April 01, 2023

A tribute to the .docx file format

 There are endless amount of document formats and word processors available. In the LaTeX community alone there are at least 30 different GUIs available to enter Tex sourcecode and LaTex is only a less frequently used system. It seems to be impossible to unite the different file formats into a single standard.

On the other hand, there is such a standard available. The combination of text files plus JPEG files can be read in any oporating system. The cause is that plaintext doesn't contain of formatting information and the jpeg format is a highly standardized graphics format built in any operating system. The only format which is not standardized is markup format to describe documents by it's layout and its logical structure.

The working hypothesis is, that the best format for such a purpose available today is .docx In contrast to a common myth, docx is not only a document format but it is a zip file which contains of other files. The interesting situation is, that such a zip file can be converted into text-only plus jpeg files under any operating system. Even if the original formatting of the document was lost, the ascii information plus the embedded jpeg images can be extracted under any situation.

From a technical perspective docx can be used as an alternative to a zip file. It stores some text files plus image information. The ability to parse the formatting information is only optional. At the same time, this markup information are less important to understand the content of a text. Let me give an example.
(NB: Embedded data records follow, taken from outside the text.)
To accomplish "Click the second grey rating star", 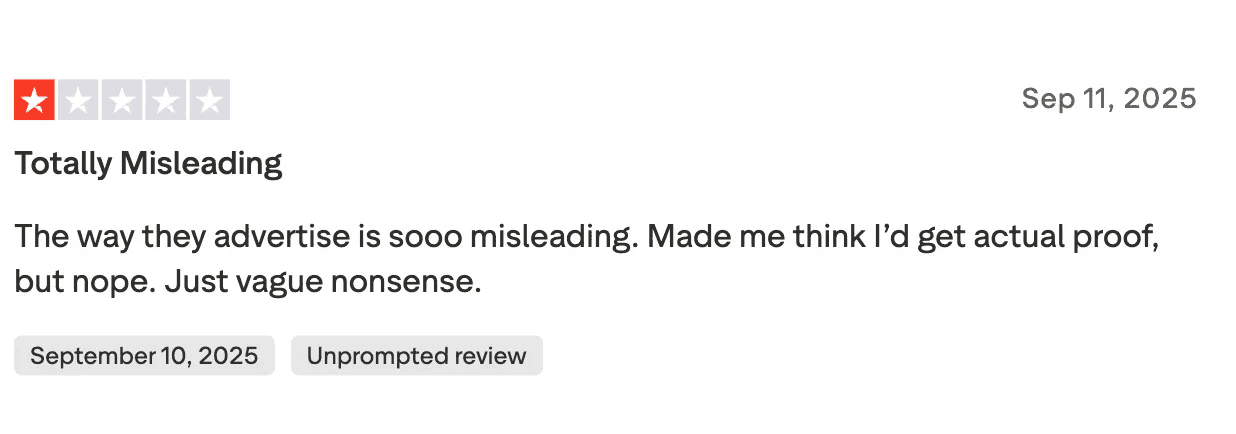I will coord(78,100).
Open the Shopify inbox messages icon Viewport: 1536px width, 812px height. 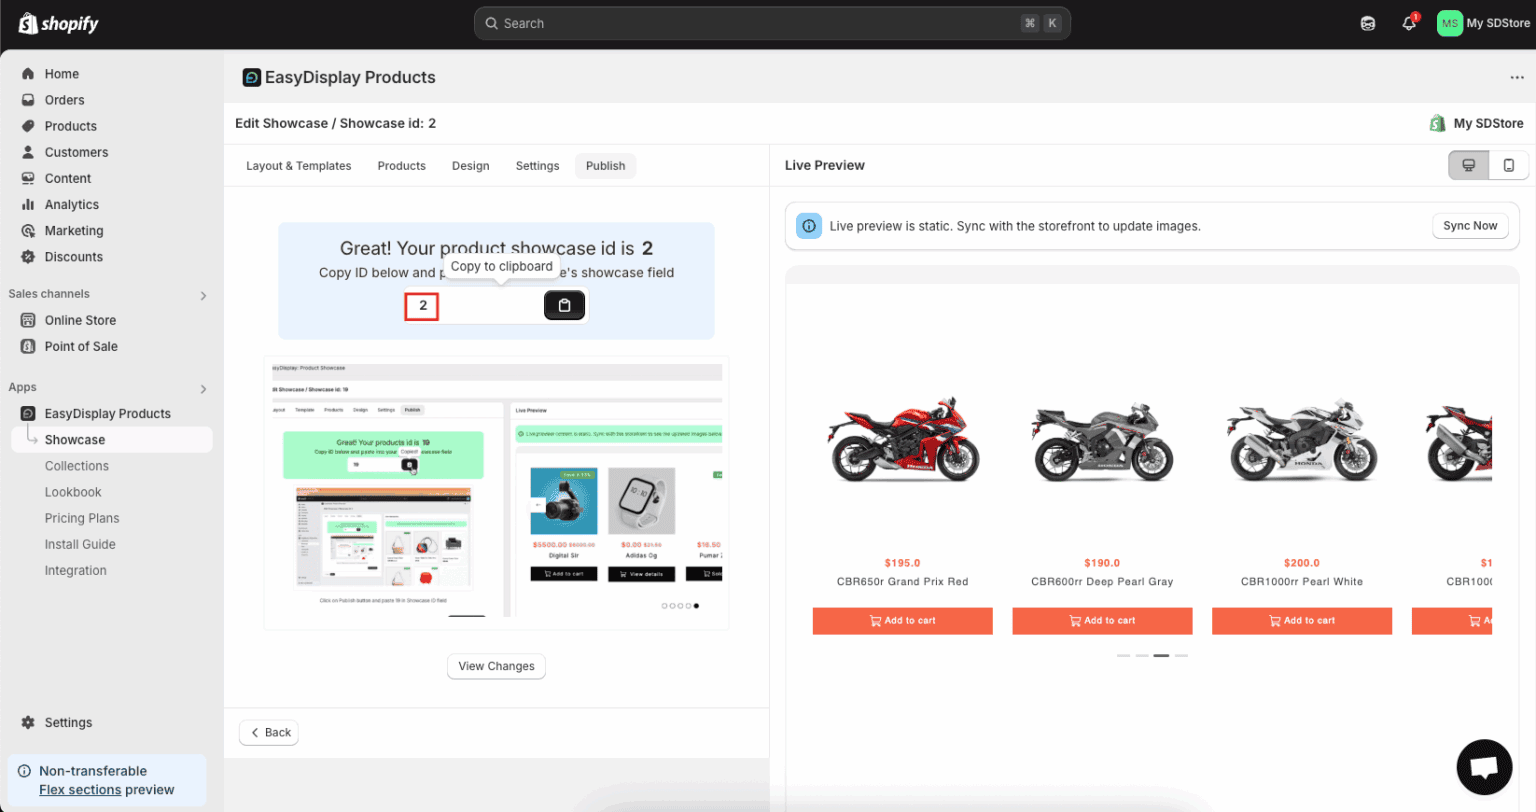pos(1367,22)
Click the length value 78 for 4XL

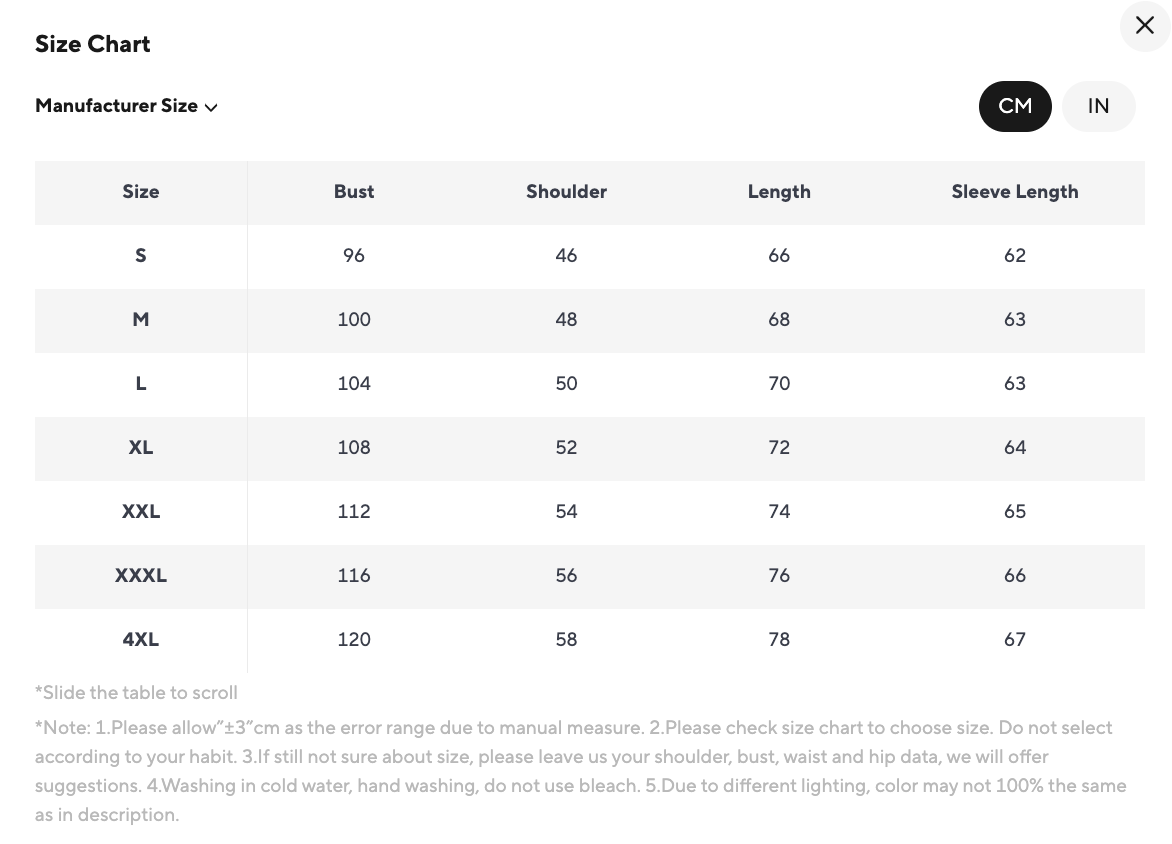(x=779, y=640)
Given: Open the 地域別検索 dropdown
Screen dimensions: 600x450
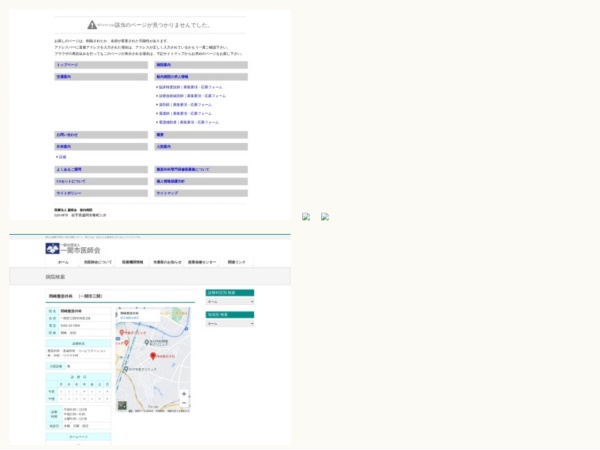Looking at the screenshot, I should coord(229,323).
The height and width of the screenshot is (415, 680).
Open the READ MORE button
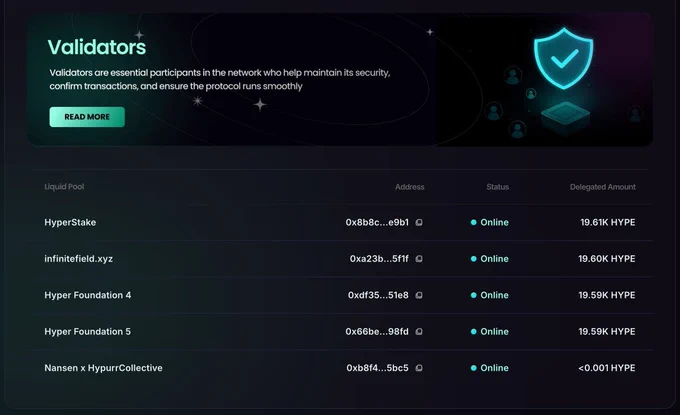[87, 117]
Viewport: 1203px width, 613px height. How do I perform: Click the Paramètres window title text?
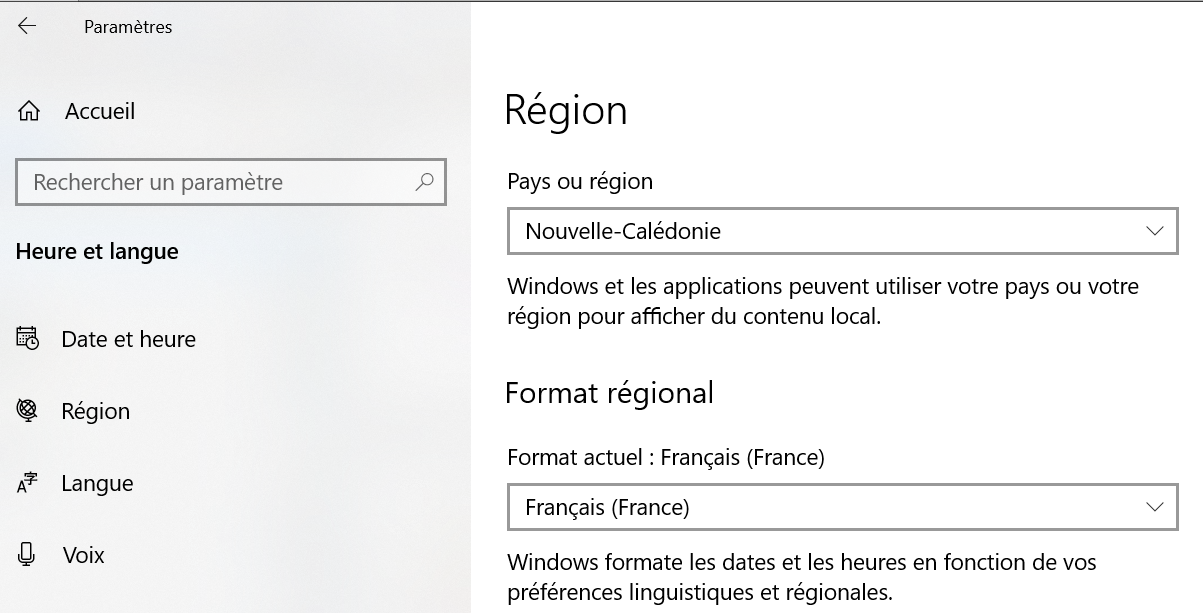coord(128,27)
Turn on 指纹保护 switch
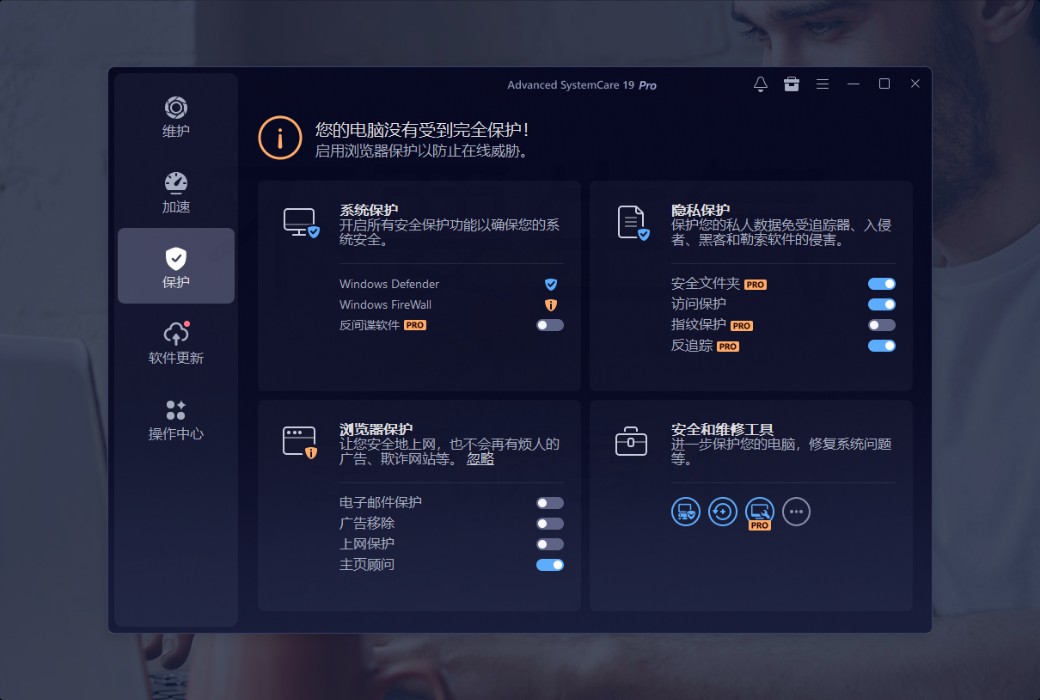The width and height of the screenshot is (1040, 700). [881, 325]
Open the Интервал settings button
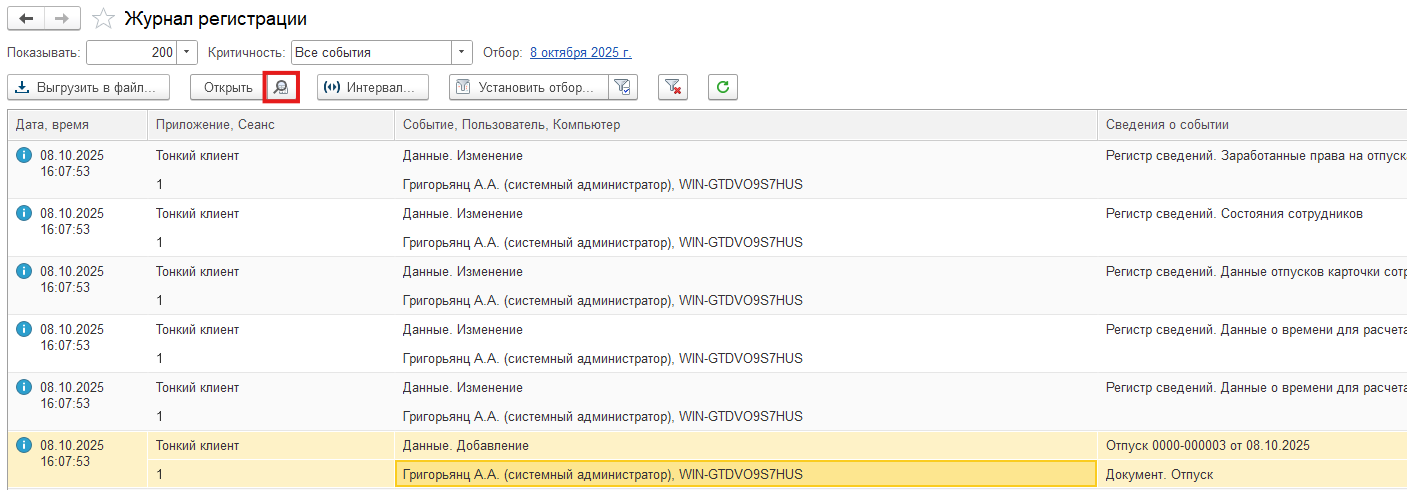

Supppose there is a docx file which contains of a 200 pages book. Unfurtunately it is not possible to open the file in MS-Word but the docx file can be converted into 30 jpeg files plus a single .txt file which has the text-only content. It is possible to read the book without any problems and the missing sections, columns and hyphenations are less important for the normal user.

Even docx was invented by a single company for creating formatted documents it can be utilized as a zip container for storing normal text file. This makes the format interesting as a universal document format.

A seldom known fact is, that the powerful pandoc tool is able to render a .docx file into the pdf format. This is realized with the lualatex engine inbetween.

pandoc --pdf-engine=lualatex input.docx -o output.pdf